GOAL OF THE EXERCISE> Produce the records below again, word for word, but stop after the line that contains "医生团队 (752, 126)".

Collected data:

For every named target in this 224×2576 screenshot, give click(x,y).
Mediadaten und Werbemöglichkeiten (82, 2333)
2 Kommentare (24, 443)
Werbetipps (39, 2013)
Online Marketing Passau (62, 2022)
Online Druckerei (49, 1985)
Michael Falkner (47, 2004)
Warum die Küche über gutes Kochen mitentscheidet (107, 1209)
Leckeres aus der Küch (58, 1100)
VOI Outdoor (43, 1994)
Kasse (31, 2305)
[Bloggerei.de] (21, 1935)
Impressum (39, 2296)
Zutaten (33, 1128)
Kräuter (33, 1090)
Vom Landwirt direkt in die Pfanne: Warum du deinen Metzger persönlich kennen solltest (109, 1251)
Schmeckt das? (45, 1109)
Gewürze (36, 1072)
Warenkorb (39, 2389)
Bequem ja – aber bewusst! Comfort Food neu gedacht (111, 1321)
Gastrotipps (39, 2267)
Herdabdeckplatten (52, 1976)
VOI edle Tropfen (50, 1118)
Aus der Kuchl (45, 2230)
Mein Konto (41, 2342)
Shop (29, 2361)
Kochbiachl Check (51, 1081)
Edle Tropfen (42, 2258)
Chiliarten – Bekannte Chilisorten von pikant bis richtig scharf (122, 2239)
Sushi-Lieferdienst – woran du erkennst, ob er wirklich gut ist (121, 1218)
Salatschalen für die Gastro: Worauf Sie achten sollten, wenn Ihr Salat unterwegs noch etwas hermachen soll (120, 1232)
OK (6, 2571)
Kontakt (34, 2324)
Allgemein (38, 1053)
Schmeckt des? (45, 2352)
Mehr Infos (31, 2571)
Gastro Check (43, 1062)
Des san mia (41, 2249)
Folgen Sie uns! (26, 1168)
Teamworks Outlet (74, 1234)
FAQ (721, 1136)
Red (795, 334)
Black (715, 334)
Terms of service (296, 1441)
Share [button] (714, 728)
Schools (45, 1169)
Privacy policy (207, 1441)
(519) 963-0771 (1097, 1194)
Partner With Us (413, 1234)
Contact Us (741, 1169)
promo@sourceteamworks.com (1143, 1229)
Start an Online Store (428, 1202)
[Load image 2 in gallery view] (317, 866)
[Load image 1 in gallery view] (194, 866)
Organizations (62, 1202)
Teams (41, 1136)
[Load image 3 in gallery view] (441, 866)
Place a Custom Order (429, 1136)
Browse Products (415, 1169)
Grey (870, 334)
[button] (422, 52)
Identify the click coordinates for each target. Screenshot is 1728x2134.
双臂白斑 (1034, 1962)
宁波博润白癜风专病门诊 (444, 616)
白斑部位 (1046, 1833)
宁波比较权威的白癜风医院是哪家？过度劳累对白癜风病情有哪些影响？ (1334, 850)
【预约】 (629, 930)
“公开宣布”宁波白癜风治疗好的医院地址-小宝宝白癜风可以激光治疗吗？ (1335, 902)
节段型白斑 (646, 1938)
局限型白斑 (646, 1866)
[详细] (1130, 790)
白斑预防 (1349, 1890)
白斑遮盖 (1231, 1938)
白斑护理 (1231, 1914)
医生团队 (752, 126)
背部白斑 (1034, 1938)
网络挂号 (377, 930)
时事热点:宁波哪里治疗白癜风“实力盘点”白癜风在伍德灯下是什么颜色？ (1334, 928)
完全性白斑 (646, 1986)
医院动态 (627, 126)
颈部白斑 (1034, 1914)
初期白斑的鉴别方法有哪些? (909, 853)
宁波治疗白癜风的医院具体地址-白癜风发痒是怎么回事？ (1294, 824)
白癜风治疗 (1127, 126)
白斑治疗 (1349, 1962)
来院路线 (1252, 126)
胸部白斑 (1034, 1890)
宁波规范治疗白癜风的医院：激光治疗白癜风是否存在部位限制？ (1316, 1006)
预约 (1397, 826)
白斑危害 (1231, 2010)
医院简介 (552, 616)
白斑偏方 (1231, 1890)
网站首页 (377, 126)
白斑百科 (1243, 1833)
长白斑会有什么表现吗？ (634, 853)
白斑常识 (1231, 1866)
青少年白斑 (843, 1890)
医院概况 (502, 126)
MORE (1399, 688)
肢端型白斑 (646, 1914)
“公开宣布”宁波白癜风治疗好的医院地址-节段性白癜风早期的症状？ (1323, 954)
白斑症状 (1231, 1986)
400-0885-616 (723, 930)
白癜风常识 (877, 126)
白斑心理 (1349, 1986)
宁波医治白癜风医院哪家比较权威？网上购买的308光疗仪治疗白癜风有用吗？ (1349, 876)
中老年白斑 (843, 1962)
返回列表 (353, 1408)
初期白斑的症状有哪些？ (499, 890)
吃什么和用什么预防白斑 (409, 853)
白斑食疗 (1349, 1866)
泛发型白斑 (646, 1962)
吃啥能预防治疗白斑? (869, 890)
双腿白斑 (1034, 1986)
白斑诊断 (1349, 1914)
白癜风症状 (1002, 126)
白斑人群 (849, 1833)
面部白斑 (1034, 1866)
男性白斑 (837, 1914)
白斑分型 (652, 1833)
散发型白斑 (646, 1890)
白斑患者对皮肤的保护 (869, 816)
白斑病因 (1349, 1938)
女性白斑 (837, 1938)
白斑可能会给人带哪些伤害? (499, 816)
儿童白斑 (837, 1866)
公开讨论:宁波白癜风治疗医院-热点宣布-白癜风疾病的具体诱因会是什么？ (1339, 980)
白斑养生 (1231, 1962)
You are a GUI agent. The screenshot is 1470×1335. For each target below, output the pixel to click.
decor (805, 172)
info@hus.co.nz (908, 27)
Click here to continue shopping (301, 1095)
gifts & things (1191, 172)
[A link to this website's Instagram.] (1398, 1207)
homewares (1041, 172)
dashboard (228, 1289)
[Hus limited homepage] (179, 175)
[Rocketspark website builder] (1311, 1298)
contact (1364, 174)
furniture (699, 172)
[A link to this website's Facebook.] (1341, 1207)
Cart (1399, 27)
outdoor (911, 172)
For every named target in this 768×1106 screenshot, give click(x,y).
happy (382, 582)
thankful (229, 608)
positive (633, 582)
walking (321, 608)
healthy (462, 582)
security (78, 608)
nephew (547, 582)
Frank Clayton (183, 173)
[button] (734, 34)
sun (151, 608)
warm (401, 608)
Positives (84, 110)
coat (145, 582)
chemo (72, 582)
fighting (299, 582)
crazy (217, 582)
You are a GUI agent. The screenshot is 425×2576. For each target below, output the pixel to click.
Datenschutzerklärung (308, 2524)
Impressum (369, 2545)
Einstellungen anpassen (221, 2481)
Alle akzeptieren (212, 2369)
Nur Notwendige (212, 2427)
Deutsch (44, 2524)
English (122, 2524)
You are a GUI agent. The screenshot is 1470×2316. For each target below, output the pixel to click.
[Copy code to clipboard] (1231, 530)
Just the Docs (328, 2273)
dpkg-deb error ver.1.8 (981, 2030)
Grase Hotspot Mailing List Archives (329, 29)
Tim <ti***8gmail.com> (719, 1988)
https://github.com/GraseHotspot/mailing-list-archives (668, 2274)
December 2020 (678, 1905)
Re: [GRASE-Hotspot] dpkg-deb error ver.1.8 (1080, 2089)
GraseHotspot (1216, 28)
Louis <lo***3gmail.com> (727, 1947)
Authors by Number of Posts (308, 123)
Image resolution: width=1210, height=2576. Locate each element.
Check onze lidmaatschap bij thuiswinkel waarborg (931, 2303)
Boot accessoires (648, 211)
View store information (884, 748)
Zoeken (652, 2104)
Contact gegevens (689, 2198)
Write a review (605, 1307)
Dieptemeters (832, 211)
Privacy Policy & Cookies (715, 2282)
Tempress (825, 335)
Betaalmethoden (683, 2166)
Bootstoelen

WRITTEN ANSWER>
For every named target in this 224×2576 screenshot, give click(x,y).
Mediadaten und Werbemöglichkeiten (82, 2333)
2 Kommentare (24, 443)
Werbetipps (39, 2013)
Online Marketing Passau (62, 2022)
Online Druckerei (49, 1985)
Michael Falkner (47, 2004)
Warum die Küche über gutes Kochen mitentscheidet (107, 1209)
Leckeres aus der Küch (58, 1100)
VOI Outdoor (43, 1994)
Kasse (31, 2305)
[Bloggerei.de] (21, 1935)
Impressum (39, 2296)
Zutaten (33, 1128)
Kräuter (33, 1090)
Vom Landwirt direkt in die Pfanne: Warum du deinen Metzger persönlich kennen solltest (109, 1251)
Schmeckt das? (45, 1109)
Gewürze (36, 1072)
Warenkorb (39, 2389)
Bequem ja – aber bewusst! Comfort Food neu gedacht (111, 1321)
Gastrotipps (39, 2267)
Herdabdeckplatten (52, 1976)
VOI edle Tropfen (50, 1118)
Aus der Kuchl (45, 2230)
Mein Konto (41, 2342)
Shop (29, 2361)
Kochbiachl Check (51, 1081)
Edle Tropfen (42, 2258)
Chiliarten – Bekannte Chilisorten von pikant bis richtig scharf (122, 2239)
Sushi-Lieferdienst – woran du erkennst, ob er wirklich gut ist (121, 1218)
Salatschalen für die Gastro: Worauf Sie achten sollten, wenn Ihr Salat unterwegs noch etwas hermachen soll (120, 1232)
OK (6, 2571)
Kontakt (34, 2324)
Allgemein (38, 1053)
Schmeckt des? (45, 2352)
Mehr Infos (31, 2571)
Gastro Check (43, 1062)
Des san mia (41, 2249)
Folgen Sie uns! (26, 1168)
Teamworks Outlet (74, 1234)
FAQ (721, 1136)
Red (795, 334)
Black (715, 334)
Terms of service (296, 1441)
Share [button] (714, 728)
Schools (45, 1169)
Privacy policy (207, 1441)
(519) 963-0771 (1097, 1194)
Partner With Us (413, 1234)
Contact Us (741, 1169)
promo@sourceteamworks.com (1143, 1229)
Start an Online Store (428, 1202)
[Load image 2 in gallery view] (317, 866)
[Load image 1 in gallery view] (194, 866)
Organizations (62, 1202)
Teams (41, 1136)
[Load image 3 in gallery view] (441, 866)
Place a Custom Order (429, 1136)
Browse Products (415, 1169)
Grey (870, 334)
[button] (422, 52)
Identify the click coordinates for each target. Screenshot is 1728x2134.
双臂白斑 (1034, 1962)
宁波博润白癜风专病门诊 (444, 616)
白斑部位 (1046, 1833)
宁波比较权威的白癜风医院是哪家？过度劳累对白癜风病情有哪些影响？ (1334, 850)
【预约】 (629, 930)
“公开宣布”宁波白癜风治疗好的医院地址-小宝宝白癜风可以激光治疗吗？ (1335, 902)
节段型白斑 (646, 1938)
局限型白斑 (646, 1866)
[详细] (1130, 790)
白斑预防 (1349, 1890)
白斑遮盖 (1231, 1938)
白斑护理 (1231, 1914)
医生团队 (752, 126)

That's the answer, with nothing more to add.